Work required
Which lines in the listing below contain the word "Confirm", counting only matches with the same capitalization? Pull out each of those lines in full.

Provided information

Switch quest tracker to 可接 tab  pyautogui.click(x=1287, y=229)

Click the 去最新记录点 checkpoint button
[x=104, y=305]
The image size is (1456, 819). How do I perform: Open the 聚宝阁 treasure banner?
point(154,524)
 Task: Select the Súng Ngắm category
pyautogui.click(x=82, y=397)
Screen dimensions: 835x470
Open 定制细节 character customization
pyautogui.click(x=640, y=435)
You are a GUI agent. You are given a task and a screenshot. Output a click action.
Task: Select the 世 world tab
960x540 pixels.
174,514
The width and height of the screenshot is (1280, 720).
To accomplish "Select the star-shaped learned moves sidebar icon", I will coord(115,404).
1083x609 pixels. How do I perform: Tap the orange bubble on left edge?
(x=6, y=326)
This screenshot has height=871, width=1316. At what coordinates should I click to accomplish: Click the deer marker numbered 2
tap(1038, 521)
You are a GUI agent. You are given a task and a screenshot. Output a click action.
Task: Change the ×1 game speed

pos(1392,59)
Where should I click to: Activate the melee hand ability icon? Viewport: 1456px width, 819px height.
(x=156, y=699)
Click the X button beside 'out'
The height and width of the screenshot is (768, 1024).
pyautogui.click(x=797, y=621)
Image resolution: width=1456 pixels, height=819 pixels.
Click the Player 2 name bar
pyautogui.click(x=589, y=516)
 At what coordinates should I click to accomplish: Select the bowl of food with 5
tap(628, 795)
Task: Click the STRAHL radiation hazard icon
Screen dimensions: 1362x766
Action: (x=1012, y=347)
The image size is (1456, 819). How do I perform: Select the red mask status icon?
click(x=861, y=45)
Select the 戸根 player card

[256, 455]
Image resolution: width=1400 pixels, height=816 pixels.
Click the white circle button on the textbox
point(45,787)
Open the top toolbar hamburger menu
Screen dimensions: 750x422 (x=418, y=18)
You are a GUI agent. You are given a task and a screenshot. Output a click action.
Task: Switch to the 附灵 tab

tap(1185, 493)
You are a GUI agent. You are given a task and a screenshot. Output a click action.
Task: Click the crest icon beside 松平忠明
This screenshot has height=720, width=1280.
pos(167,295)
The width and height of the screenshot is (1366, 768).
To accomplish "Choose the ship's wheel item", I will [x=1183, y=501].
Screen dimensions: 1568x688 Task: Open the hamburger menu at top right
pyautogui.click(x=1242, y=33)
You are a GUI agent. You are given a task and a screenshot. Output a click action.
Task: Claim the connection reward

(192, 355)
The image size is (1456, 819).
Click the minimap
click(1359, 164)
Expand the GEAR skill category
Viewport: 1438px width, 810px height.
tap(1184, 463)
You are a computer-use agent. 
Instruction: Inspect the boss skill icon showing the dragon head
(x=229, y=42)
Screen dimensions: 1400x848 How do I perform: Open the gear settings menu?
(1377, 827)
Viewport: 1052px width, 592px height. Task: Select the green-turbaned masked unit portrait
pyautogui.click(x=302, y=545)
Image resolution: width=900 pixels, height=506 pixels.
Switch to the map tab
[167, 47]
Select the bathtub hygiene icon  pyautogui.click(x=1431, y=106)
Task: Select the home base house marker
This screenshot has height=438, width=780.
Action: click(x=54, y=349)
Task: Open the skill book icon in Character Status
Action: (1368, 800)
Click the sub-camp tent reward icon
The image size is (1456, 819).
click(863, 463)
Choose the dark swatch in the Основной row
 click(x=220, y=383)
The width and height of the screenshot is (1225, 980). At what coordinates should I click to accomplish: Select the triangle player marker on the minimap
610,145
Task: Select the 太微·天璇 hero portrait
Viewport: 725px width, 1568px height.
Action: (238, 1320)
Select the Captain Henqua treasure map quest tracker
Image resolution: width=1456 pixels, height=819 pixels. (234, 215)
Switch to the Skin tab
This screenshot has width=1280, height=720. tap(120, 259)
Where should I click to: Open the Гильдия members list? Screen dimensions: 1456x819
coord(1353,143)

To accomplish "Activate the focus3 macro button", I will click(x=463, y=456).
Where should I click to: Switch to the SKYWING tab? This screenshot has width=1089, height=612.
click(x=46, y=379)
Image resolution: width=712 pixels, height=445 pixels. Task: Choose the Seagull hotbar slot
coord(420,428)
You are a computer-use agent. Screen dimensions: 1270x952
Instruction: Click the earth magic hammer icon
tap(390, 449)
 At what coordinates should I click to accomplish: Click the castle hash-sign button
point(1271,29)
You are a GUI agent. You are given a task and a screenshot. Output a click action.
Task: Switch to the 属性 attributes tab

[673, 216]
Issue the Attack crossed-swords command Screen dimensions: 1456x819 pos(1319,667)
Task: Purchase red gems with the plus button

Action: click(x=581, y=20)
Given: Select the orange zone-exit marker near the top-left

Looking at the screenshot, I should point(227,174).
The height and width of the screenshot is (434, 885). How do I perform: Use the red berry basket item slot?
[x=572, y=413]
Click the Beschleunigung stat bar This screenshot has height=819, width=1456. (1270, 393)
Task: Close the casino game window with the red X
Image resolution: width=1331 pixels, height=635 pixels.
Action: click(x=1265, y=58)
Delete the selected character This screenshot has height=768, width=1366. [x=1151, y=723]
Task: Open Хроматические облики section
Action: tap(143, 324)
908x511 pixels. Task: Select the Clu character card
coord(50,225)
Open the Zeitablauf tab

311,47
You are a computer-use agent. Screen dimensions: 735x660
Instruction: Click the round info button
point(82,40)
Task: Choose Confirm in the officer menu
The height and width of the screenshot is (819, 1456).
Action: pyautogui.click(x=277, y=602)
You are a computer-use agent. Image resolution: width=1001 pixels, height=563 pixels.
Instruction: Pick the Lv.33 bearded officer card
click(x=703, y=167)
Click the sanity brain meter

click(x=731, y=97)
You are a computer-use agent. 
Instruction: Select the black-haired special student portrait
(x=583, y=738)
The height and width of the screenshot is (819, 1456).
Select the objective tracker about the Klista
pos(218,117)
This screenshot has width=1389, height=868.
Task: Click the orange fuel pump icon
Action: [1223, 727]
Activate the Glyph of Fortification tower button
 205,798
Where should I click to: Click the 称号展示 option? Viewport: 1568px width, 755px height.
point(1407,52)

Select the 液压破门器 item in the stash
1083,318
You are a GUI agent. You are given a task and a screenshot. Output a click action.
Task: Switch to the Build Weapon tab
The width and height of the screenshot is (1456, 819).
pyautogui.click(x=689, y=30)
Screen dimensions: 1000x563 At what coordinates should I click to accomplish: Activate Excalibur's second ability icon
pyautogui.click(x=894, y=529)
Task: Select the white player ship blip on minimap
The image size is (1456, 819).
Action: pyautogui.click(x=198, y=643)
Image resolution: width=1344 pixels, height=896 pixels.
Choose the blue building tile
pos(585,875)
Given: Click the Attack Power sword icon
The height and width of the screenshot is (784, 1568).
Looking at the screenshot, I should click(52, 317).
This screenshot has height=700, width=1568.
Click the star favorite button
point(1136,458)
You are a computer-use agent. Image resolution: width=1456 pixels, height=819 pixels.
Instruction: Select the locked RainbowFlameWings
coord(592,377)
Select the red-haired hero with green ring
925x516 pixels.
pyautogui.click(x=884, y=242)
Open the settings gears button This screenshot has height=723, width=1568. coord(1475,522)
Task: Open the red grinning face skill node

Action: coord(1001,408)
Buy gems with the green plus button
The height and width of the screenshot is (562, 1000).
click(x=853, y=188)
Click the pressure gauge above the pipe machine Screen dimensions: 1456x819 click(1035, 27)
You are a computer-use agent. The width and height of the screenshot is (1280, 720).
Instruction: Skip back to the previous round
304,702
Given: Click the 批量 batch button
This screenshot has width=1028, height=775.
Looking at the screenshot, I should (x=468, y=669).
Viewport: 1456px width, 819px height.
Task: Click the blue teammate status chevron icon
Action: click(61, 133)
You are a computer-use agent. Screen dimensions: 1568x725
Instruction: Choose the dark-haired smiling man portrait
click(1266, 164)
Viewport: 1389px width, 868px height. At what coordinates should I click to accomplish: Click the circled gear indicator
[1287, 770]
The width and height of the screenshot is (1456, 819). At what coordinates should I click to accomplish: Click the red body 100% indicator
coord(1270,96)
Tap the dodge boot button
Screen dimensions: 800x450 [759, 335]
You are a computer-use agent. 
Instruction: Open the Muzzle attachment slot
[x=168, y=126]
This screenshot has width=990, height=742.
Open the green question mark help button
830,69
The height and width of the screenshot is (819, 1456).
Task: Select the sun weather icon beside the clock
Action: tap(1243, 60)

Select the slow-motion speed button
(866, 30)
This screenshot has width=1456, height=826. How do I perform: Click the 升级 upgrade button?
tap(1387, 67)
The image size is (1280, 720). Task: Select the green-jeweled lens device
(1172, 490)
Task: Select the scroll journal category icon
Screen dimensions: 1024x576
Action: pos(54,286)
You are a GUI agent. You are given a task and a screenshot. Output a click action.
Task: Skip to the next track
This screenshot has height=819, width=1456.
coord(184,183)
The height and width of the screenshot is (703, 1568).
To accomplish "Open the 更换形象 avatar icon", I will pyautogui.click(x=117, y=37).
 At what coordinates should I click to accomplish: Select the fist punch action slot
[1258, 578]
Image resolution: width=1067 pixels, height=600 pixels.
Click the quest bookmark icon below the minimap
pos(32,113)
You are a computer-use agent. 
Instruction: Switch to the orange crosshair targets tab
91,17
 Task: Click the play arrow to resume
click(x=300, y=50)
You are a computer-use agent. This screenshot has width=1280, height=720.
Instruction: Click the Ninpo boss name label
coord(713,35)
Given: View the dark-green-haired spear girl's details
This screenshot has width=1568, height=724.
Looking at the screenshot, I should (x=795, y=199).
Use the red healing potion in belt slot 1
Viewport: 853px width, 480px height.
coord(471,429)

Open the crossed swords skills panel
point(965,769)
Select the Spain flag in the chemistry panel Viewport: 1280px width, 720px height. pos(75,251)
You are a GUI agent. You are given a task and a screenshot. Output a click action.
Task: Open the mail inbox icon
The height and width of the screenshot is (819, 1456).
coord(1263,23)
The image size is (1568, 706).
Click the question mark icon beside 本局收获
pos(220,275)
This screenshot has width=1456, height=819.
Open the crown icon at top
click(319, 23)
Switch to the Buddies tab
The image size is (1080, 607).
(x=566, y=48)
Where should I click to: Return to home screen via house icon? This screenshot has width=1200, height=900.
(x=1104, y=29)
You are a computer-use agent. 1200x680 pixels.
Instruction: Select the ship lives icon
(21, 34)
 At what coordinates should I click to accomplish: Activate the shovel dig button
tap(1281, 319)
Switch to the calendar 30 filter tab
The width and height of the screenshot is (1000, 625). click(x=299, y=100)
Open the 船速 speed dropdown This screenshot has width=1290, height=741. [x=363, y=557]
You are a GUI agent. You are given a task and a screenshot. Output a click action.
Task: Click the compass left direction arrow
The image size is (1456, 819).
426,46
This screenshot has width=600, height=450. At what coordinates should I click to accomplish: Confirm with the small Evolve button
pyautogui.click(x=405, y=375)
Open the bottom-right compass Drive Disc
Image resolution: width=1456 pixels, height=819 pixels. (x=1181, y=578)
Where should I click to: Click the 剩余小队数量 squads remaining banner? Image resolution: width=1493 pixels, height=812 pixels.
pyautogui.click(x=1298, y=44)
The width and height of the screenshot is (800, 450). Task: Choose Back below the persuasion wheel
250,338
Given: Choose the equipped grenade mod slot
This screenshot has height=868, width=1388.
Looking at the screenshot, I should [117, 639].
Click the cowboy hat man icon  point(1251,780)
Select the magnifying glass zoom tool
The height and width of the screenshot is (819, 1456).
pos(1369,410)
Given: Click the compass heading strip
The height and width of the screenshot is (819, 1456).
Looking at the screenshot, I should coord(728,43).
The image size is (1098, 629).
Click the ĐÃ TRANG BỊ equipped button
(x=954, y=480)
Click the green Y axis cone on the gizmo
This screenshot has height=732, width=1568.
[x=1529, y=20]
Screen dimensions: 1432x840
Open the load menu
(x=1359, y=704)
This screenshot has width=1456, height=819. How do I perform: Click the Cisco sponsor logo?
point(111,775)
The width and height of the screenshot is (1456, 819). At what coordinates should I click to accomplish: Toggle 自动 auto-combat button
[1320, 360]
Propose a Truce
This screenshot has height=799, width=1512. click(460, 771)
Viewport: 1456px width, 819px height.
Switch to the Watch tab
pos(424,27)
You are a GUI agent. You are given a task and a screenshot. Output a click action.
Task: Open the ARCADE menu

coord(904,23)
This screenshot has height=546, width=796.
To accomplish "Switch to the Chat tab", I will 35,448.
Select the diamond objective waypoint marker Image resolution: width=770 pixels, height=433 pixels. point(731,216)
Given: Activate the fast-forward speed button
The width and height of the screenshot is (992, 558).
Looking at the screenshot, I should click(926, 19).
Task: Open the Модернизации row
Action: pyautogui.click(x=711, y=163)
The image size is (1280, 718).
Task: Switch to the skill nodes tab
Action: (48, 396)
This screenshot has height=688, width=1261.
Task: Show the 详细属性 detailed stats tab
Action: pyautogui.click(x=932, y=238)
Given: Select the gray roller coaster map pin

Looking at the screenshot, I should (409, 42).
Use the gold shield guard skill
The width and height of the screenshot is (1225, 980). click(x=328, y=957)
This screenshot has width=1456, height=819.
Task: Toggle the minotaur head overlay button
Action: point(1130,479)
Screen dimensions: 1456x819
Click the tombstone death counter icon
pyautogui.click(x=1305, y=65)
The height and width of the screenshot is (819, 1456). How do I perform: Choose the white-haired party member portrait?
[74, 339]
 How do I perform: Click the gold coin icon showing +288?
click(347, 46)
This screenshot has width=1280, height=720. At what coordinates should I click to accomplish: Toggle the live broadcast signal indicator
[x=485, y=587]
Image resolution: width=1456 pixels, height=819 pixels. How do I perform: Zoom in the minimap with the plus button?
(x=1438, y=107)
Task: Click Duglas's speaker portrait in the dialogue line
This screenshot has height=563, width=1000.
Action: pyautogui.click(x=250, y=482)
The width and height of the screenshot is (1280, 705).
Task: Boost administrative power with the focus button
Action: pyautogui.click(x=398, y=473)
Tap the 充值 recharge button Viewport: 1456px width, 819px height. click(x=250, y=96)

Response below
Task: Choose Confirm in the officer menu
This screenshot has width=600, height=450. At what coordinates should I click to accomplish: Confirm with the small Evolve button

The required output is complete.